Hi - thanks to everyone for their responses.
A couple of extra pieces of data which should help me optimise -
documents are very rarely updated once in the index, and I can throw
away index data older than 7 days.
So, based on advice from Mike and Walter, it seems my best option
will be to have seven separate indices. 6 indices will never change
and hold data from the six previous days. One index will change and
will hold data from the current day. Deletions and updates will be
handled by effectively storing a revocation list in the mutable index.
In this way, I will only need to perform Solr commits (yes, I did
mean Solr commits rather than database commits below - my apologies)
on the current day's index, and closing and opening new searchers for
these commits shouldn't be as painful as it is currently.
To do this, I need to work out how to do the following:
- parallel multi search through Solr
- move to a new index on a scheduled basis (probably commit and
optimise the index at this point)
- ideally, properly warm new searchers in the background to further
improve search performance on the changing index
Does that sound like a reasonable strategy in general, and has anyone
got advice on the specific points I raise above?
Thanks,
James
On 12 Feb 2008, at 11:45, Mike Klaas wrote:
On 11-Feb-08, at 11:38 PM, James Brady wrote:
Hello,
I'm looking for some configuration guidance to help improve
performance of my application, which tends to do a lot more
indexing than searching.
At present, it needs to index around two documents / sec - a
document being the stripped content of a webpage.
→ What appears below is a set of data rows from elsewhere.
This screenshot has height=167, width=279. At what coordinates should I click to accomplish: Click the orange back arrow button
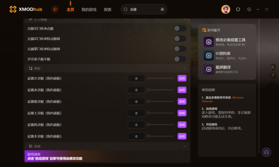(x=55, y=9)
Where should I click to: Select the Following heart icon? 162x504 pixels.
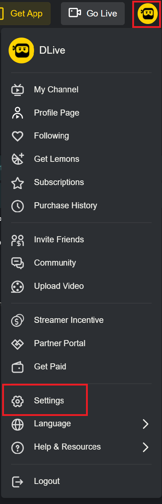(18, 136)
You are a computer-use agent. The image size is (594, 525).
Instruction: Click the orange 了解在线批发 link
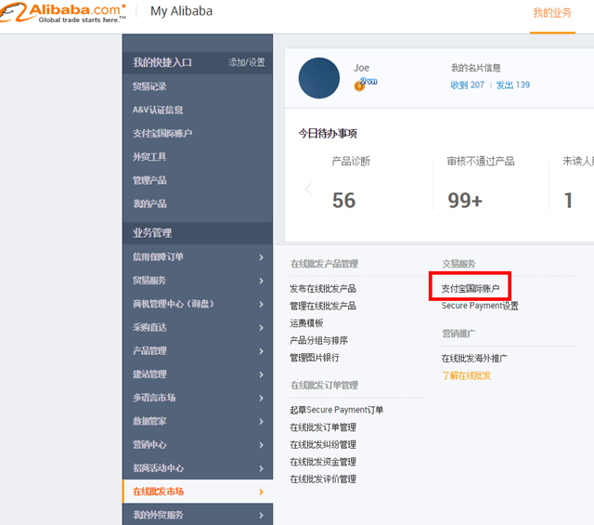pyautogui.click(x=466, y=375)
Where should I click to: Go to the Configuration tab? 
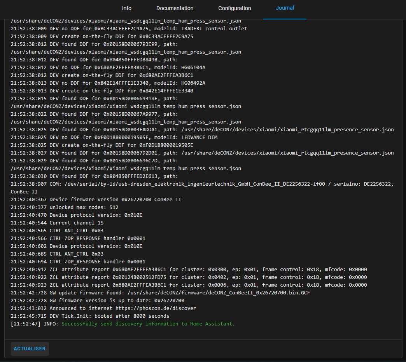click(x=235, y=8)
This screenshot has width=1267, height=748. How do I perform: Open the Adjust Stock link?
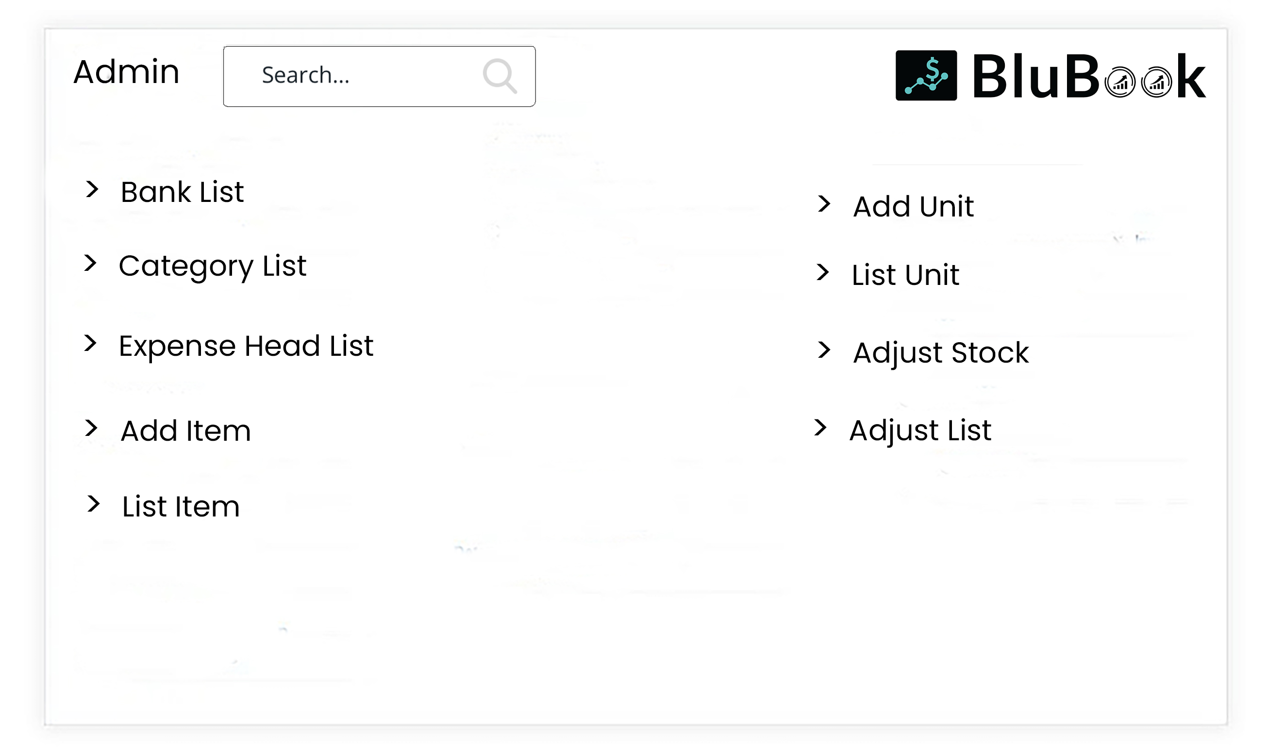(940, 352)
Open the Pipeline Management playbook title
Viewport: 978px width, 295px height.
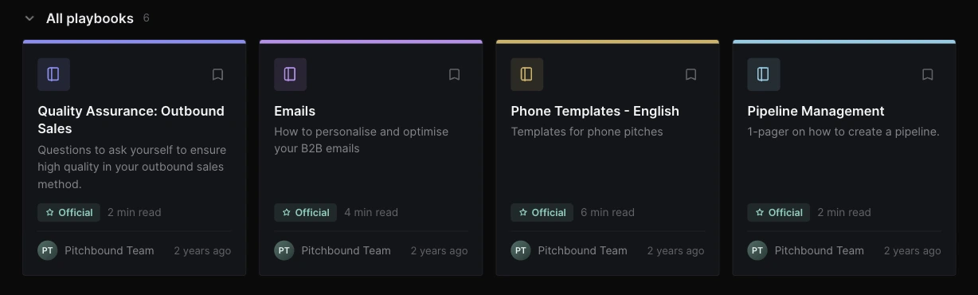click(x=816, y=111)
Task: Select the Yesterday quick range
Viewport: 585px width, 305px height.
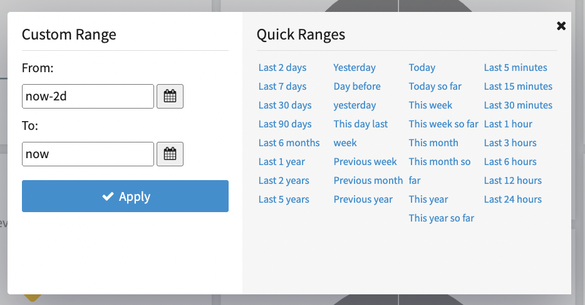Action: (x=355, y=68)
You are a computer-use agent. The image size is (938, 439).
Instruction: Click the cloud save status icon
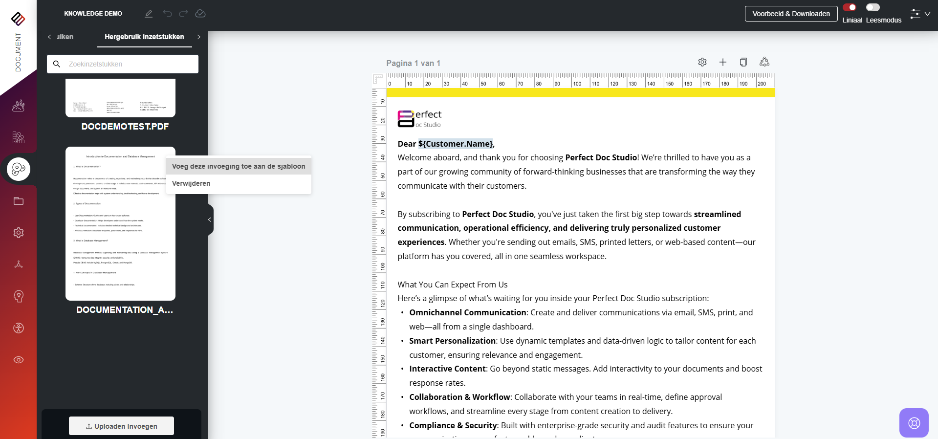200,14
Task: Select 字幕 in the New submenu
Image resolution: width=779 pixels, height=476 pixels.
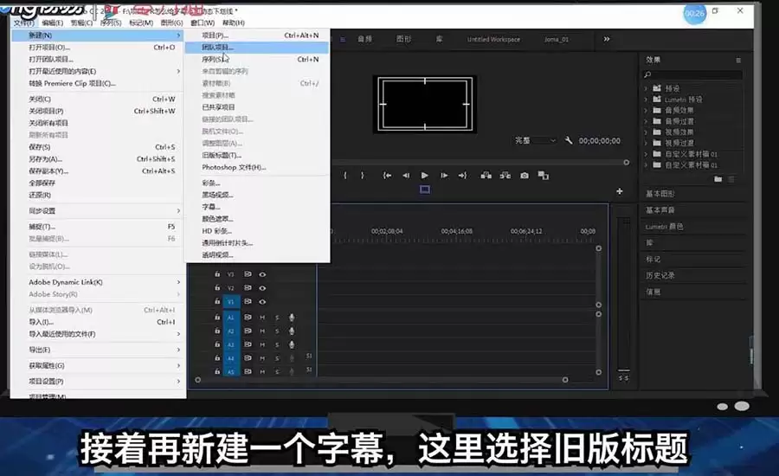Action: pos(211,207)
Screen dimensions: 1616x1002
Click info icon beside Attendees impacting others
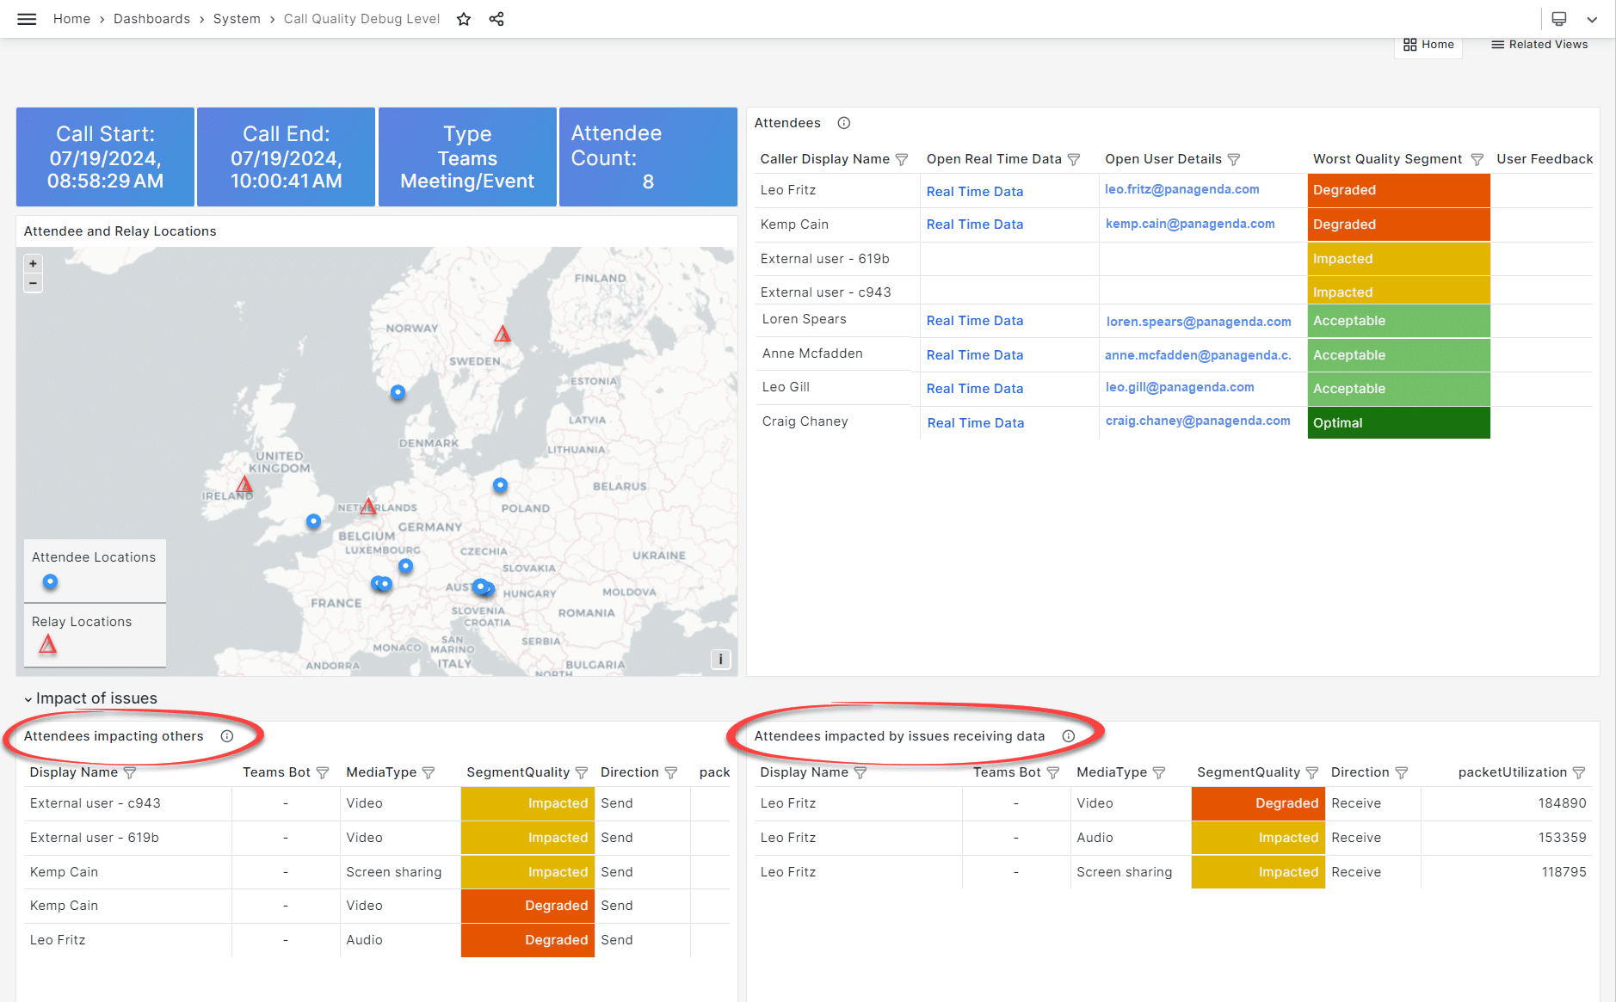(x=227, y=736)
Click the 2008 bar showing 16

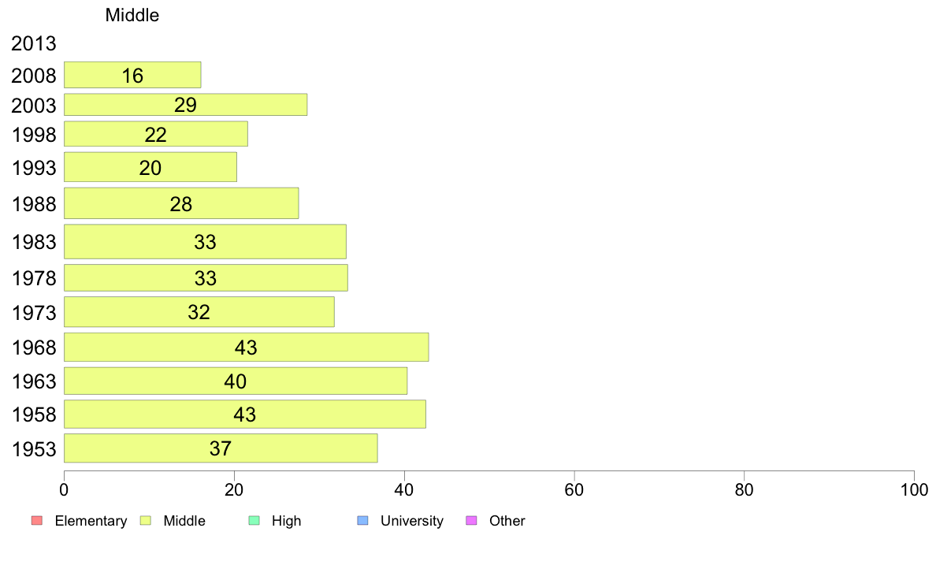pyautogui.click(x=132, y=75)
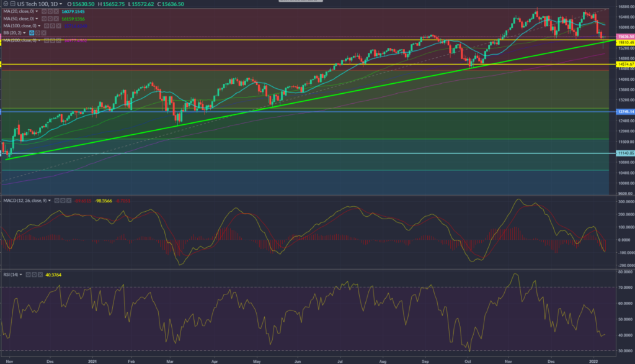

However,
performance was so poor that I've had to disable indexing of the
webpage content as an emergency measure. In addition, some search
queries take an inordinate length of time - regularly over 60
seconds.
This is running on a medium sized EC2 instance (2 x 2GHz Opterons
and 8GB RAM), and there's not too much else going on on the box.
In total, there are about 1.5m documents in the index.
I'm using a fairly standard configuration - the things I've tried
changing so far have been parameters like maxMergeDocs,
mergeFactor and the autoCommit options. I'm only using the
StandardRequestHandler, no faceting. I have a scheduled task
causing a database commit every 15 seconds.
By "database commit" do you mean "solr commit"? If so, that is far
too frequent if you are sorting on big fields.
I use Solr to serve queries for ~10m docs on a medium size EC2
instance. This is an optimized configuration where highlighting is
broken off into a separate index, and load balanced into two
subindices of 5m docs a piece. I do a good deal of faceting but no
sorting. The only reason that this is possible is that the index
is only updated every few days.
On another box we have a several hundred thousand document index
which is updated relatively frequently (autocommit time: 20s).
These are merged with the static-er index to create an illusion of
real-time index updates.
When lucene supports efficient, reopen()able fieldcache upates,
this situation might improve, but the above architecture would
still probably be better. Note that the second index can be on the
same machine.
-Mike